Bir poşet havuç alıp market arabasına attım.

-Sen ne yapıyorsun öyle? diye sordu Enes.

-Havuçları mı?

-Onlar rafın ön tarafındaydı.

-Ne olmuş yani?

-En arkadakilerden alsana. daha taze olurlar.

-Sağol. Havuçları koydum ve taze havuçların olduğu poşeti almak için arkalara uzandım.

-Bunlar mı?

-Evet! süper. Haylaz gülüşüyle bana bakıyordu ve durup dururken ona olan kızgınlığım buharlaşıp gitmişti. İçimden "Tek bir gülüşüyle beni etkilemesi  çok ilginç" demiştim.

-Organiklerden almışsın, harika bir tercih.

-Sanırım en sağlıklı olanlar onlar..  Biz konuşurken tam o anda bir ihtiyar kadın lafımızı kesti;

-Sözünüzü kestiğim için özür dilerim. Dedi ihtiyar kadın. Enes ile arkamızı döndük ve ikimize bakan ihtiyar bir kadın gördük.

-Üst raftan bana bir tane Avokado uzatabilir misiniz?  Enes bir Avokado aldı ve ihtiyar kadına uzattı.

-Buyrun.

-Çok teşekkür ederim.  İhtiyar kadın tam yanımızdan ayrılacağı sırada durdu ve Enes ile bana gülümsedi;

-Söylemeden edemeyeceğim, ne kadar da harika bir çift olmuşsunuz siz böyle! Dedi. Enes ilen ne söyleyeceğimizi ve ne yapacağımızı bilemeden öylece donakaldık.

-Oldukça çekici biri ve gerçek bir beyefendi. Çok uygun bir eş; çok şanslısın genç bayan. Diyerek sözlerine devam etti ihtiyar kadın.

Ben utanmış olsamda Enes'in biraz hoşuna gitmiş gibiydi.

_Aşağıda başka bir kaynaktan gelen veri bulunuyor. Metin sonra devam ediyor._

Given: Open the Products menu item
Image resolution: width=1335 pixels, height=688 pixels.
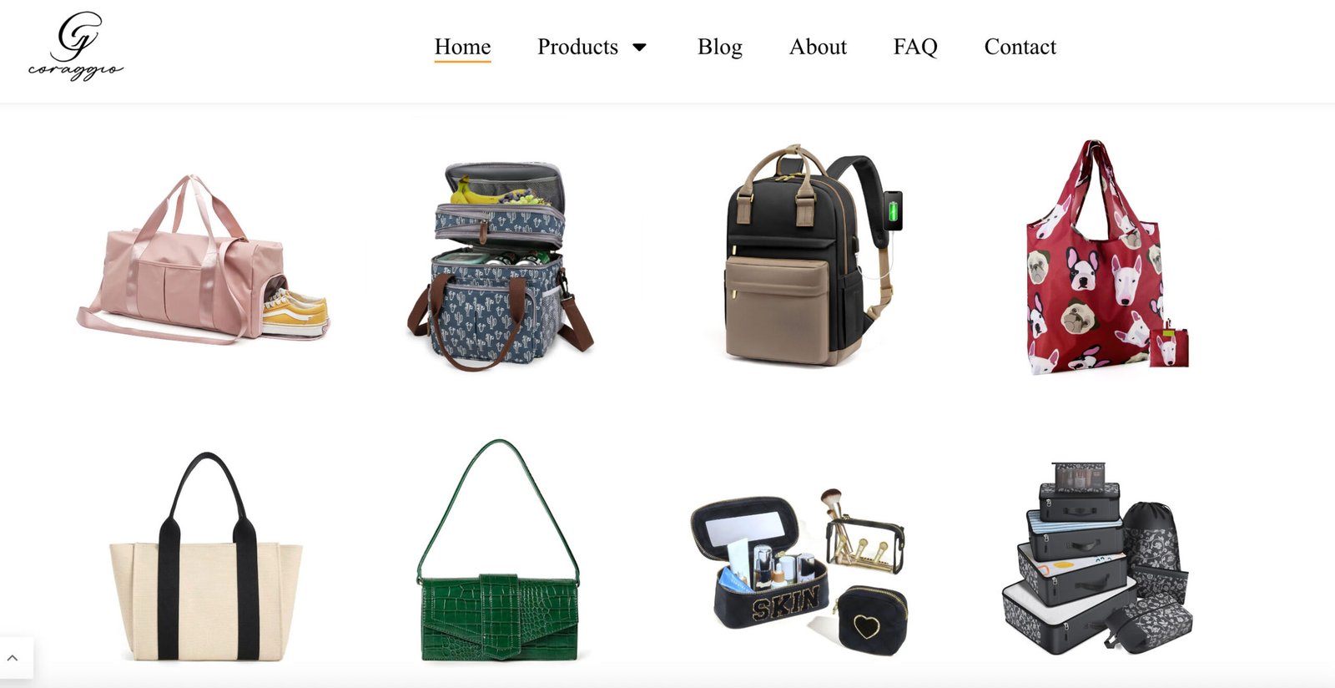Looking at the screenshot, I should (577, 47).
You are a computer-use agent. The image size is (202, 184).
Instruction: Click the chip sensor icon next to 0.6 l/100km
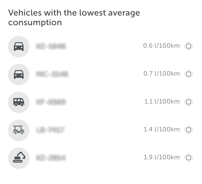pos(189,46)
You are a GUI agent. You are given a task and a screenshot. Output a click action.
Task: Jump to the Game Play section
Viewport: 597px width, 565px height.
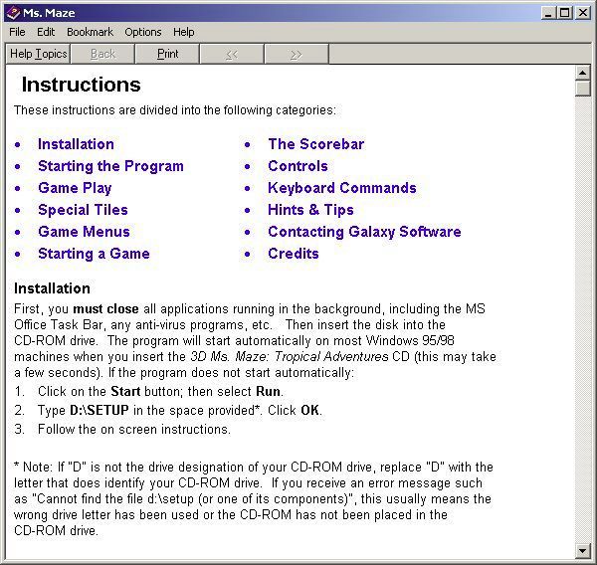[x=75, y=188]
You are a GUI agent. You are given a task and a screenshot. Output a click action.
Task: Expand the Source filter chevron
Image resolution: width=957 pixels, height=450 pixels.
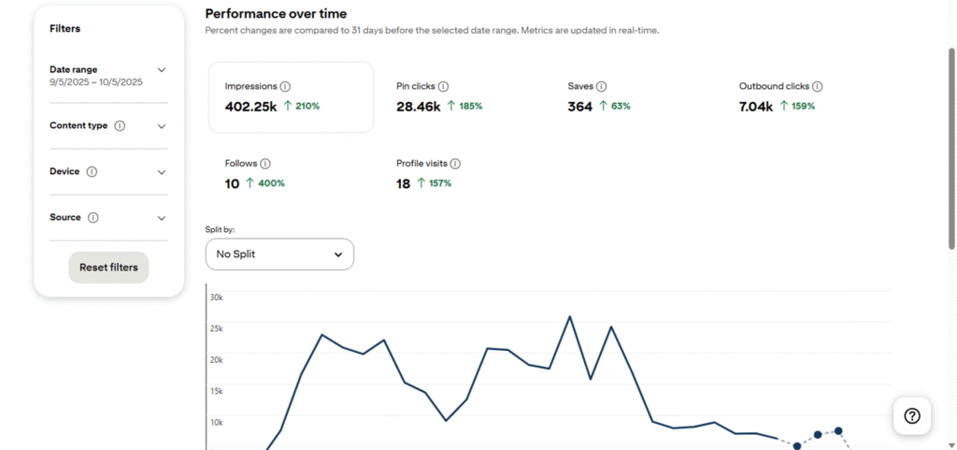point(162,218)
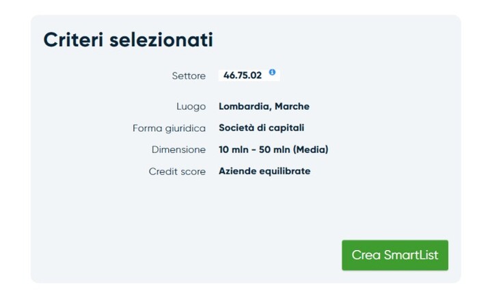
Task: Click the word Aziende in credit score
Action: (x=237, y=171)
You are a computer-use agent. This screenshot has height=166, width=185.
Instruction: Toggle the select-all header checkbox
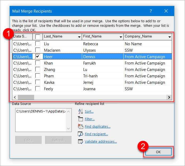(38, 36)
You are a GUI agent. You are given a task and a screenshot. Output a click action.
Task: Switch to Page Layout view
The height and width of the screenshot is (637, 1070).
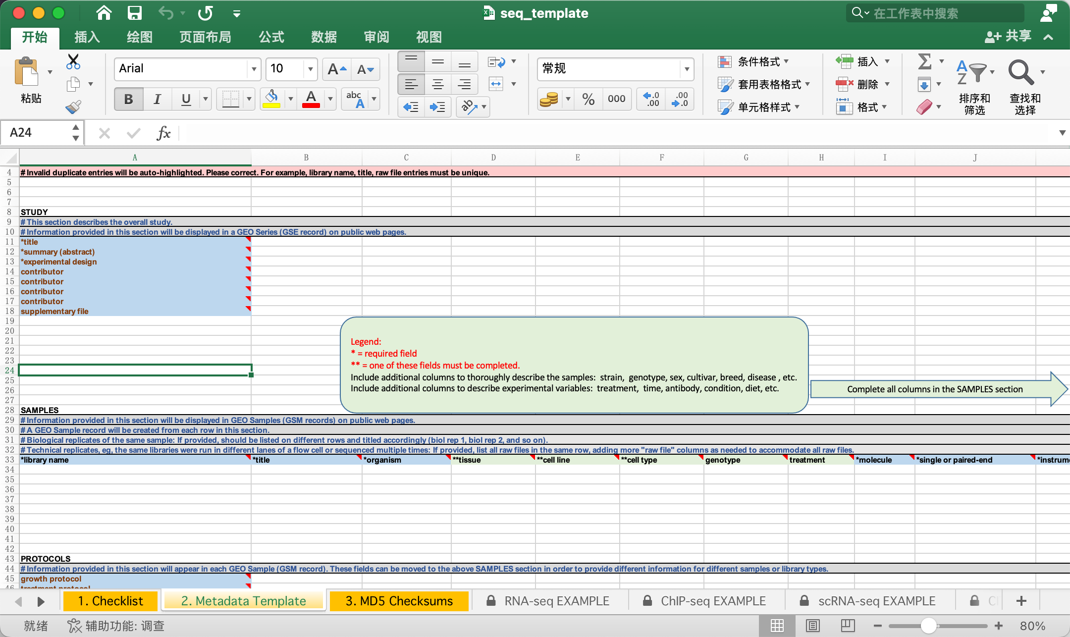coord(812,626)
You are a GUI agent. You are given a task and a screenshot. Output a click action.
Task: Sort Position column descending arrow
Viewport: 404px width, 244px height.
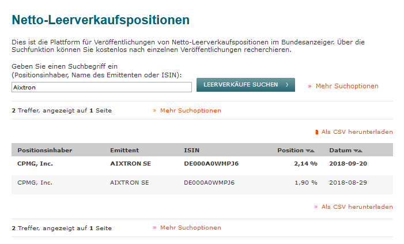[x=308, y=151]
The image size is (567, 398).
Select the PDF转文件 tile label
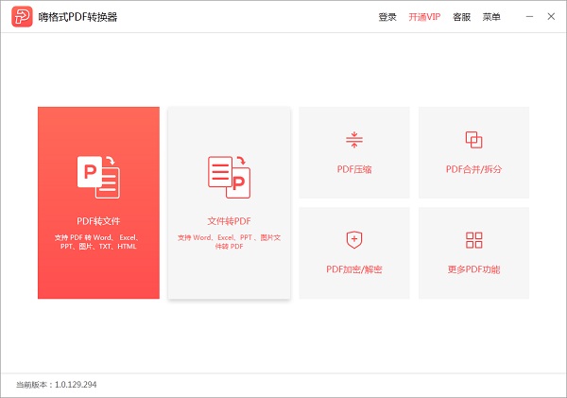98,221
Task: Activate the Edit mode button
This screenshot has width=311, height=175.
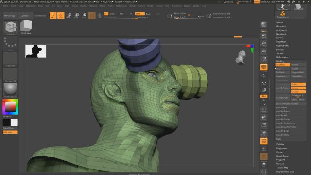Action: click(x=53, y=16)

-Aslında şanslı olan benim. Dedi Enes. Ona sert bir bakış attım,

-Birlikte değiliz. Diye söze başladım.

İhtiyar kadın; -Yaa, çok pardon! Ona bakışlarından öyle olduğunuzu sandım. dedi,

Pancar gibi kızarmıştım, Enes'in kendini beğenmiş yüzünün bana baktığını ona bakmadan hissedebiliyordum.

-Sadece birlikte harika görüneceğinizi düşünmüştüm. Neyse ben işime bakayım, her ikinize de iyi günler!

-Teşekkürler hanımefendi. Şey, ya biraz daha havuç almamız gerekiyor. Dedim,

İhtiyar kadın market arabamda zaten havuçların olduğunu görerek gülümsedi ama hiç birşey söylemedi. Enes ile birbirimize baktık. Şaşkın, Utanmış ve biraz da eğlenmiş gibiydik.

-Tamam.

-Tamam.

-Kendime limon ekşisi alıp geleceğim, sonra gidebiliriz.

-Bana uyar.

-Bu arada alışverişten sonra biraz yürümeye ne dersin? Bir yere uğrayıp bir arkadaşımı görmek istiyorum. Diye sordu Enes.

İçimden "Nasıl yani Enes ile daha fazla zaman geçirmek mi?!" diye geçirdim. Ama onunla vakit geçirmek biraz da olsa hoşuma gidiyordu,

-Tabii ki, bugün başka bir planım yok zaten. Diye cevap veriyorum.

-Gerçekten mi? Enes bu cevabıma şaşırmış görünüyor.

-Evet.

-Hadi gidelim. dedim. Enes benimle birlikte tüm market alışverişini ödüyordu.

-Hayır, lütfen, olmaz, benimkilerin parasını alır mısın lütfen?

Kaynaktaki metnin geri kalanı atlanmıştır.